Chamberlain v. . Trogden

61 S.E. 628 | N.C. | 1908

The subscription was made and note was given by defendant on 5 June, 1905. On 15 September of the same year, the company having been duly adjudged a bankrupt, plaintiff was appointed trustee; and in July, 1906, the present action was instituted to recover the amount of the note. Defendant answered, and alleged in bar of recovery that the note was given by reason of false and fradulent [fraudulent] (140) representations on the part of the president of the company.

Issues arising on the pleadings were framed and submitted, and responded to by the jury, as follows:

1. "Did defendant execute the note sued on in this case?" Answer: "Yes."

2. "Has any of said note been paid?" Answer: "No."

3. "Was the execution of said note procured by the false and fraudulent representations of Ira R. Hayes, president of the Damask Manufacturing Company?" Answer: "Yes."

4. "If so, did defendant afterwards exercise due care and diligence in discovering the fraud and repudiating the contract?" Answer: "No."

By consent of parties, the first issue was answered "Yes" and the second "No."

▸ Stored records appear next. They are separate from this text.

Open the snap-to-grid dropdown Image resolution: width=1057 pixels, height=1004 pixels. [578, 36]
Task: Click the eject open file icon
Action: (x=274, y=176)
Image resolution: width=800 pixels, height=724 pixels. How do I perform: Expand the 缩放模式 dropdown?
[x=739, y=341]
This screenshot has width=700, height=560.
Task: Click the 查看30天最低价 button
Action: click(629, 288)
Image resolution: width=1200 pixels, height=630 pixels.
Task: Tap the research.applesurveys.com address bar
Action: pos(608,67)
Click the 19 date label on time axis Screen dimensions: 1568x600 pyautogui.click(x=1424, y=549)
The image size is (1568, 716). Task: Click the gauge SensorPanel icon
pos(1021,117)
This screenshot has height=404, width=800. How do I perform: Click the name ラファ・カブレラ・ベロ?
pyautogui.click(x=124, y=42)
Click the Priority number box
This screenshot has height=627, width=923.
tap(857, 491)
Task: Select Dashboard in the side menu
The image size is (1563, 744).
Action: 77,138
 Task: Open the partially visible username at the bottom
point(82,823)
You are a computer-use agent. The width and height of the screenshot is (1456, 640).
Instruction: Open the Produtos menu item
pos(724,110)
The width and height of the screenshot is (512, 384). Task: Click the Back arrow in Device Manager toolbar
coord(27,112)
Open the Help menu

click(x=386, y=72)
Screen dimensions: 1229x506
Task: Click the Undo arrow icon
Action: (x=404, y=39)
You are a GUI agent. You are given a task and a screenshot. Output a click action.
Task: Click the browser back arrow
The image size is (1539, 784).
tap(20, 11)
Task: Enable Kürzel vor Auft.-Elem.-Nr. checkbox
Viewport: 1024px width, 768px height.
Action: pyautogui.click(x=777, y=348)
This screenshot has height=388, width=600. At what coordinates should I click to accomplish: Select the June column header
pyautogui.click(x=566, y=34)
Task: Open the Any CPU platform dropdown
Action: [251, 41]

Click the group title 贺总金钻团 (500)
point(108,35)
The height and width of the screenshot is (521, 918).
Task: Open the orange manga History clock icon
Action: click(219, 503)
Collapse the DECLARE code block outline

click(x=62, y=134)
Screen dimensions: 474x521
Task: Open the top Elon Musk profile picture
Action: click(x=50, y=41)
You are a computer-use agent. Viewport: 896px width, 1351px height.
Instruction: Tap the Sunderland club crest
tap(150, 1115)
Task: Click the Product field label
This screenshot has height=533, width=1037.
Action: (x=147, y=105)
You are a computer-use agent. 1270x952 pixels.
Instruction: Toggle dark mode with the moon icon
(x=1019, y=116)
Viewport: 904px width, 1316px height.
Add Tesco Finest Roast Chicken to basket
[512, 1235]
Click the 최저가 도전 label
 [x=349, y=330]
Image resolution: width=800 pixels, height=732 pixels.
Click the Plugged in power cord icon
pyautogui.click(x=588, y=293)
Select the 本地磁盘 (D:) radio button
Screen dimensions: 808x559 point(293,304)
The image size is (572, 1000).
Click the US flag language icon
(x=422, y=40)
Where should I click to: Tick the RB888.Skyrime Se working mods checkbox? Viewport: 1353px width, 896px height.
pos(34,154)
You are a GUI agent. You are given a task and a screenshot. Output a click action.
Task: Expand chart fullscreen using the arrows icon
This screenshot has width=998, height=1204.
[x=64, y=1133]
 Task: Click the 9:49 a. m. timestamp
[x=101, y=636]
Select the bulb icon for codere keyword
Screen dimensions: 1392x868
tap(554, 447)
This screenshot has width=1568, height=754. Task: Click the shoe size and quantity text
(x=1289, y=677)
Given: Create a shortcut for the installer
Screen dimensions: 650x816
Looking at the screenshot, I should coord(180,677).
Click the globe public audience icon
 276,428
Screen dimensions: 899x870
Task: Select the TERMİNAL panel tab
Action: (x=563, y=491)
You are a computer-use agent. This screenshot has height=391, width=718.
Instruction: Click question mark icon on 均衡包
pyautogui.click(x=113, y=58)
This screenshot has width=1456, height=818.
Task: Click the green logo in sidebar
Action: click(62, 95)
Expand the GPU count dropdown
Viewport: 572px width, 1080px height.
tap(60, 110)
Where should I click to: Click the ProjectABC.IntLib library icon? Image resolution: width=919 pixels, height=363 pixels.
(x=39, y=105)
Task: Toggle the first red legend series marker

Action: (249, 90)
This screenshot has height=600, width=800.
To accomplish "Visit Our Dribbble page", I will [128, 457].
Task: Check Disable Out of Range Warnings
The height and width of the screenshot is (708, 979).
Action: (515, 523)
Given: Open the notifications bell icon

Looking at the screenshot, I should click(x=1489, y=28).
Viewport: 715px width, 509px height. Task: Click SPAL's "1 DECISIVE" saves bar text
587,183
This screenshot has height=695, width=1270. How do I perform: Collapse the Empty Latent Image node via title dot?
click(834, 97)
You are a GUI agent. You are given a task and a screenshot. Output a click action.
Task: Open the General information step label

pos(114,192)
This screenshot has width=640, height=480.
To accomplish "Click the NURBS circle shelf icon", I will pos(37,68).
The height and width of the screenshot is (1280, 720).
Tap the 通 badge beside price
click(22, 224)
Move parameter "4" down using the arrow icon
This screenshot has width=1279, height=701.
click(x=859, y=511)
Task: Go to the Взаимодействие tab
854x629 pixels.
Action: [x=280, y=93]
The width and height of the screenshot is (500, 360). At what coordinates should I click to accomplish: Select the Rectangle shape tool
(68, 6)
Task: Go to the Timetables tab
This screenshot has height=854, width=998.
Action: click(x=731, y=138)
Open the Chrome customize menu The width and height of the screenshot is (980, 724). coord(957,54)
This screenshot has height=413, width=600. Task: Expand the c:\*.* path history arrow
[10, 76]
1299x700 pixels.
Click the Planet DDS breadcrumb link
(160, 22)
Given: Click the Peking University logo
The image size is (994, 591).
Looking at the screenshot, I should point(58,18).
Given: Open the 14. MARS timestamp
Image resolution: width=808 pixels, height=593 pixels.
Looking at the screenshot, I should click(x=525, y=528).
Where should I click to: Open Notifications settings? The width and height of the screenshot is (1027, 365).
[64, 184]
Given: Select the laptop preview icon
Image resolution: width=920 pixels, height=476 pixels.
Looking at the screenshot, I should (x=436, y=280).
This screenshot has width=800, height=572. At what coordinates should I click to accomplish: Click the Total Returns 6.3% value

The defendant in apt time requested the court to charge the jury that, upon the "whole evidence, they should answer the fourth issue `Yes.'" This was refused, and defendant excepted. There was judgment on the verdict for plaintiff for the amount of the note and interest, and defendant excepted and appealed. after stating the facts: There is some conflict of authority as to the right of a subscriber to rescind his subscription or maintain a *106 defense to his obligation therefor on the ground of fraud, after the corporation has become insolvent and its affairs have passed into the possession and control of a receiver of the bankruptcy court, or other method of general adjustment, primarily for the benefit of creditors. The English cases and some courts in this country have held that, under conditions indicated, it is no longer open to the subscriber to maintain such a defense. These English decisions, however, are said to be based to some extent on the construction given to certain legislation on the (141) subject, and the weight of authority in this country seems to establish that, under exceptional circumstances, the subscriber may avail himself of the position suggested even after insolvency. Cook on Corporations secs. 163, 164, 165; Clark and Marshall Private corp., secs. 473-479; Ramsey v. Manufacturing Co., 116 Mo., 313; Martin v. LandCo., 94 Va., 51-53; Havard, Receiver, v. Turner, 155 Pa. 349.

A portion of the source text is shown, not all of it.